The Cryogenian is generally considered to be divisible into at least two major worldwide glaciations. The Sturtian glaciation persisted from around 717 to 660 million years ago, and the Marinoan glaciation which ended around 632.3 million years ago, at the start of the Ediacaran. The deposits of glacial tillite also occur in places that were at low latitudes during the Cryogenian, a phenomenon which led to the hypothesis of deeply frozen planetary oceans called "Snowball Earth". Between the Sturtian and Marinoan glaciations was a so-called "Cryogenian interglacial period" marked by relatively warm climate and anoxic oceans, along with marine transgression.

== Paleogeography ==

Before the start of the Cryogenian, around 750 million years ago, the cratons that made up the supercontinent Rodinia started to rift apart. The superocean Mirovia began to close while the superocean Panthalassa began to form. The cratons (possibly) later assembled into another supercontinent called Pannotia, in the Ediacaran.

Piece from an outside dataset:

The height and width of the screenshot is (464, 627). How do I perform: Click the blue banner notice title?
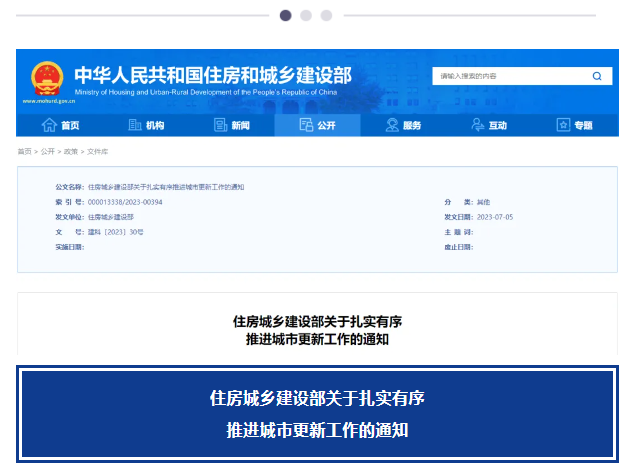[x=317, y=414]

Eyles and Young state, "Most Neoproterozoic glacial deposits accumulated as glacially influenced marine strata along rifted continental margins or interiors." Worldwide deposition of dolomite might have reduced atmospheric carbon dioxide. The break up along the margins of Laurentia at about 750 Ma occurs at about the same time as the deposition of the Rapitan Group in North America, contemporaneously with the Sturtian in Australia. A similar period of rifting at about 650 Ma occurred with the deposition of the Ice Brook Formation in North America, contemporaneously with the Marinoan in Australia. The Sturtian and Marinoan are local divisions within the Adelaide Rift Complex.

== Cryogenian biota and fossils ==
Between the Sturtian and Marinoan glaciations, global biodiversity was very low.

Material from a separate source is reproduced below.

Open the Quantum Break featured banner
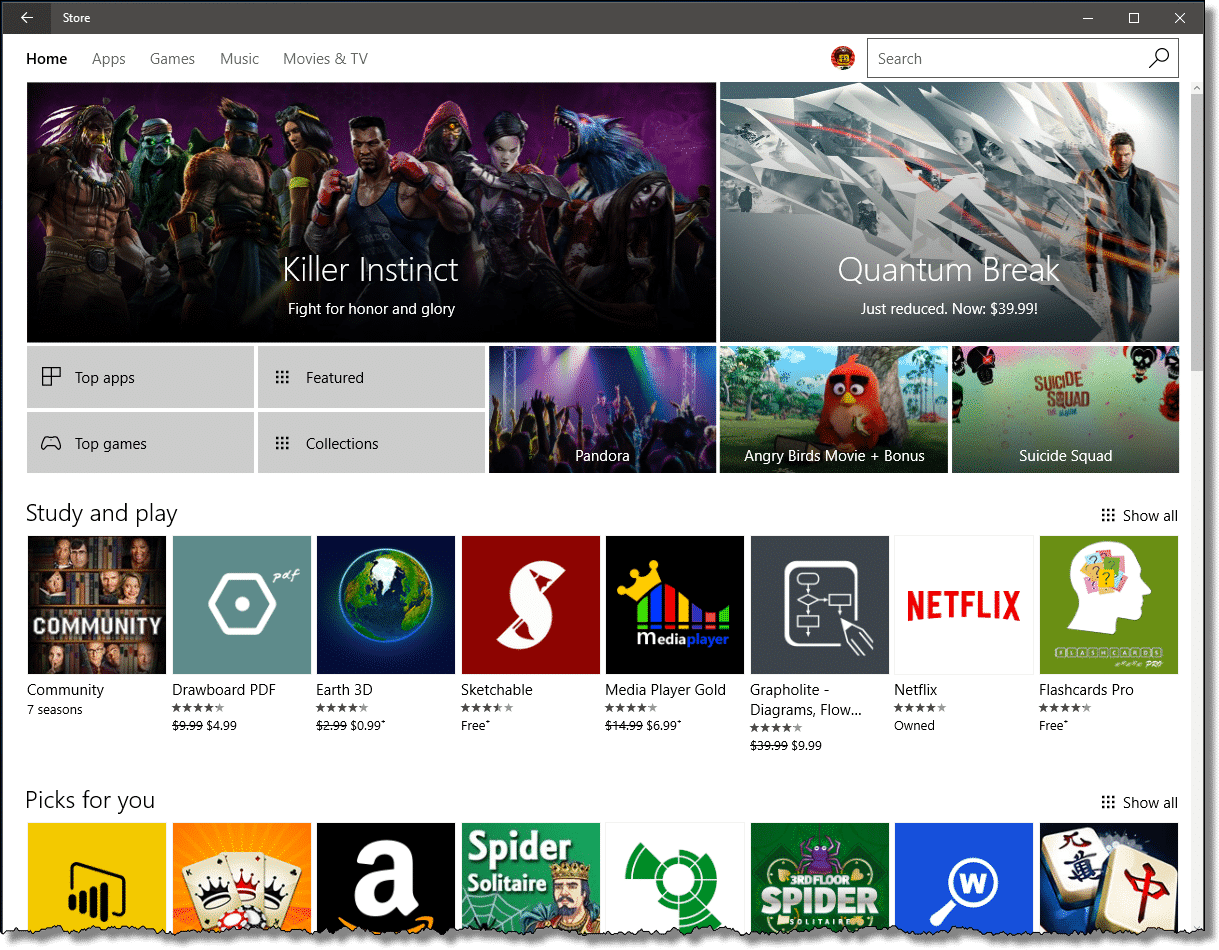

Fossils of testate amoeba (or Arcellinida) first appear during the Cryogenian Period. Since 2009, some researchers have argued that during the Cryogenian Period, potentially the oldest known fossils of sponges, and therefore animals, were formed. However, it is unclear whether these fossils actually belong to sponges, though the authors do not rule out the possibility of such fossils to represent proto-sponges or complex microbial precursors to sponge-grade organisms. The issue of whether or not biology was impacted by this event has not been settled, for example Porter (2000) suggests that new groups of life evolved during this period, including red algae, green algae, stramenopiles, ciliates, dinoflagellates, and testate amoeba.

The end of the period also saw the origin of heterotrophic plankton, which would feed on unicellular algae and prokaryotes, ending the bacterial dominance of the oceans. The unicellular algae (Archaeplastida) went through a big bang of diversification, and their population went up by a factor of a hundred to a thousand.